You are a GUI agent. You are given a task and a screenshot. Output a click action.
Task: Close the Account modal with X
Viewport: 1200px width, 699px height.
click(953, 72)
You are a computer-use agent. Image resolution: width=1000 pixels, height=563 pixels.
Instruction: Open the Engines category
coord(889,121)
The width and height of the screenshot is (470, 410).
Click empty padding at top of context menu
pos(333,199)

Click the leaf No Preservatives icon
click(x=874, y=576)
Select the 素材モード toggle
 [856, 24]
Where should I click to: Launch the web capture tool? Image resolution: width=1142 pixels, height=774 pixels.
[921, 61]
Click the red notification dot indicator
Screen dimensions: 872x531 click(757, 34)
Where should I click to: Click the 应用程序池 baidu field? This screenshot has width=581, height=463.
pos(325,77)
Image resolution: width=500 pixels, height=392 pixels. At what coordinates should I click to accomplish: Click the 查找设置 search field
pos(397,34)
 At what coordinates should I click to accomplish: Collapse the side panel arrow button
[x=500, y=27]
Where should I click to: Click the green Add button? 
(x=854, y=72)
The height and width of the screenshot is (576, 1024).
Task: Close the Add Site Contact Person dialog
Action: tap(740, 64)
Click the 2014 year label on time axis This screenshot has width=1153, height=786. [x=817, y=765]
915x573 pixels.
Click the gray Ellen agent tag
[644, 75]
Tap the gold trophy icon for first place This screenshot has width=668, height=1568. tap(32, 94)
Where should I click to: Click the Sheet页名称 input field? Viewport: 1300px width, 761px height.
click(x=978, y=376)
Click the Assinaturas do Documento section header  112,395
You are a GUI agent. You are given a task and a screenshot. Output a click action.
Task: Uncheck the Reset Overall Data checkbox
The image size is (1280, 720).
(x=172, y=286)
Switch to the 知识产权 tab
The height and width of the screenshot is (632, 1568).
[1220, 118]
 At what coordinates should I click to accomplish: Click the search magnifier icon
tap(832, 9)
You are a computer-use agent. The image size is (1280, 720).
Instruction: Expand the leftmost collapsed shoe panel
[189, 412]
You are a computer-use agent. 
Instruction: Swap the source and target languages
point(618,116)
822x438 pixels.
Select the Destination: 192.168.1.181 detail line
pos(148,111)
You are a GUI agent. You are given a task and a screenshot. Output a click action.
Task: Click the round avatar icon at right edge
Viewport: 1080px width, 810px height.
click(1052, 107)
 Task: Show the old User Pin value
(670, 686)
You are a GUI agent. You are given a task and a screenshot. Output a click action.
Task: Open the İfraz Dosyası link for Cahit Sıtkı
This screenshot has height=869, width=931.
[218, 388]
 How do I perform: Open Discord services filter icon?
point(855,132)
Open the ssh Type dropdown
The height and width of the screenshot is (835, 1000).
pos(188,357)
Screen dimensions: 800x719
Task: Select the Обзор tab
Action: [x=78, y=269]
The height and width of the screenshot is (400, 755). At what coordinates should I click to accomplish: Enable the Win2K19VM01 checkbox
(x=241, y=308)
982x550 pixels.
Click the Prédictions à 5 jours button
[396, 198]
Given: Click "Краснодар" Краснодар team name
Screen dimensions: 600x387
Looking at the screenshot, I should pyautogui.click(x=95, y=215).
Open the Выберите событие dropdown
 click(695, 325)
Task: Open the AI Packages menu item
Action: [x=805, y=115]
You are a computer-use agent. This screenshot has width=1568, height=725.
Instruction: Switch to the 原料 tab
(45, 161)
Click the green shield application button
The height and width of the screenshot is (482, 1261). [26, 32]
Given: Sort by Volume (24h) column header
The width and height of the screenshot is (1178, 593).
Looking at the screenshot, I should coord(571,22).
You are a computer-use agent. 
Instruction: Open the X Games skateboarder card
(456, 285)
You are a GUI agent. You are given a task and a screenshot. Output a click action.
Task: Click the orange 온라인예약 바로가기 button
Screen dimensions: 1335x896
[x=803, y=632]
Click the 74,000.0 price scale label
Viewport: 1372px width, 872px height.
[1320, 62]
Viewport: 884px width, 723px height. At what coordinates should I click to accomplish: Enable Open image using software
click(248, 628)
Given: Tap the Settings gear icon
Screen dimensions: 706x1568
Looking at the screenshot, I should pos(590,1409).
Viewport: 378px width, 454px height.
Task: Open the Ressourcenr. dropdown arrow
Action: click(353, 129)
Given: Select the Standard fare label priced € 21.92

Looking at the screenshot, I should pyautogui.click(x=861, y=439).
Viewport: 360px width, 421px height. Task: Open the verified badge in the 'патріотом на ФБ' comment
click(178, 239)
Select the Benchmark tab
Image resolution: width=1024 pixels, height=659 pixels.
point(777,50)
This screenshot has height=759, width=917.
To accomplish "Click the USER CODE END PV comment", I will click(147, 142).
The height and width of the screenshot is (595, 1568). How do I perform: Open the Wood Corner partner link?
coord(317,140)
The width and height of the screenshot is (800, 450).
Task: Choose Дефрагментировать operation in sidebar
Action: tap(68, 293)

= = = = = = =

Could you reproduce all of the entries above exactly?

▶ _ANSWER TO THE PROBLEM_:
You are a GUI agent. You are given a task and a screenshot. Output a click action.
Task: Close the Account modal with X
Viewport: 1200px width, 699px height.
click(953, 72)
You are a computer-use agent. Image resolution: width=1000 pixels, height=563 pixels.
Instruction: Open the Engines category
coord(889,121)
The width and height of the screenshot is (470, 410).
Click empty padding at top of context menu
pos(333,199)

Click the leaf No Preservatives icon
click(x=874, y=576)
Select the 素材モード toggle
 [856, 24]
Where should I click to: Launch the web capture tool? Image resolution: width=1142 pixels, height=774 pixels.
[921, 61]
Click the red notification dot indicator
Screen dimensions: 872x531 click(757, 34)
Where should I click to: Click the 应用程序池 baidu field? This screenshot has width=581, height=463.
pos(325,77)
Image resolution: width=500 pixels, height=392 pixels. At what coordinates should I click to accomplish: Click the 查找设置 search field
pos(397,34)
 At what coordinates should I click to accomplish: Collapse the side panel arrow button
[x=500, y=27]
Where should I click to: Click the green Add button? 
(x=854, y=72)
The height and width of the screenshot is (576, 1024).
Task: Close the Add Site Contact Person dialog
Action: tap(740, 64)
Click the 2014 year label on time axis This screenshot has width=1153, height=786. [x=817, y=765]
915x573 pixels.
Click the gray Ellen agent tag
[644, 75]
Tap the gold trophy icon for first place This screenshot has width=668, height=1568. tap(32, 94)
Where should I click to: Click the Sheet页名称 input field? Viewport: 1300px width, 761px height.
click(x=978, y=376)
Click the Assinaturas do Documento section header  112,395
You are a GUI agent. You are given a task and a screenshot. Output a click action.
Task: Uncheck the Reset Overall Data checkbox
The image size is (1280, 720).
(x=172, y=286)
Switch to the 知识产权 tab
The height and width of the screenshot is (632, 1568).
[1220, 118]
 At what coordinates should I click to accomplish: Click the search magnifier icon
tap(832, 9)
You are a computer-use agent. The image size is (1280, 720).
Instruction: Expand the leftmost collapsed shoe panel
[189, 412]
You are a computer-use agent. 
Instruction: Swap the source and target languages
point(618,116)
822x438 pixels.
Select the Destination: 192.168.1.181 detail line
pos(148,111)
You are a GUI agent. You are given a task and a screenshot. Output a click action.
Task: Click the round avatar icon at right edge
Viewport: 1080px width, 810px height.
click(1052, 107)
 Task: Show the old User Pin value
(670, 686)
You are a GUI agent. You are given a task and a screenshot. Output a click action.
Task: Open the İfraz Dosyası link for Cahit Sıtkı
This screenshot has height=869, width=931.
[218, 388]
 How do I perform: Open Discord services filter icon?
point(855,132)
Open the ssh Type dropdown
The height and width of the screenshot is (835, 1000).
pos(188,357)
Screen dimensions: 800x719
Task: Select the Обзор tab
Action: [x=78, y=269]
The height and width of the screenshot is (400, 755). At what coordinates should I click to accomplish: Enable the Win2K19VM01 checkbox
(x=241, y=308)
982x550 pixels.
Click the Prédictions à 5 jours button
[396, 198]
Given: Click "Краснодар" Краснодар team name
Screen dimensions: 600x387
Looking at the screenshot, I should pyautogui.click(x=95, y=215).
Open the Выберите событие dropdown
 click(695, 325)
Task: Open the AI Packages menu item
Action: [x=805, y=115]
You are a computer-use agent. This screenshot has width=1568, height=725.
Instruction: Switch to the 原料 tab
(45, 161)
Click the green shield application button
The height and width of the screenshot is (482, 1261). [26, 32]
Given: Sort by Volume (24h) column header
The width and height of the screenshot is (1178, 593).
Looking at the screenshot, I should coord(571,22).
You are a computer-use agent. 
Instruction: Open the X Games skateboarder card
(456, 285)
You are a GUI agent. You are given a task and a screenshot. Output a click action.
Task: Click the orange 온라인예약 바로가기 button
Screen dimensions: 1335x896
[x=803, y=632]
Click the 74,000.0 price scale label
Viewport: 1372px width, 872px height.
[1320, 62]
Viewport: 884px width, 723px height. At what coordinates should I click to accomplish: Enable Open image using software
click(248, 628)
Given: Tap the Settings gear icon
Screen dimensions: 706x1568
Looking at the screenshot, I should pos(590,1409).
Viewport: 378px width, 454px height.
Task: Open the Ressourcenr. dropdown arrow
Action: click(353, 129)
Given: Select the Standard fare label priced € 21.92

Looking at the screenshot, I should pyautogui.click(x=861, y=439).
Viewport: 360px width, 421px height. Task: Open the verified badge in the 'патріотом на ФБ' comment
click(178, 239)
Select the Benchmark tab
Image resolution: width=1024 pixels, height=659 pixels.
point(777,50)
This screenshot has height=759, width=917.
To accomplish "Click the USER CODE END PV comment", I will click(147, 142).
The height and width of the screenshot is (595, 1568). How do I perform: Open the Wood Corner partner link?
coord(317,140)
The width and height of the screenshot is (800, 450).
Task: Choose Дефрагментировать operation in sidebar
Action: tap(68, 293)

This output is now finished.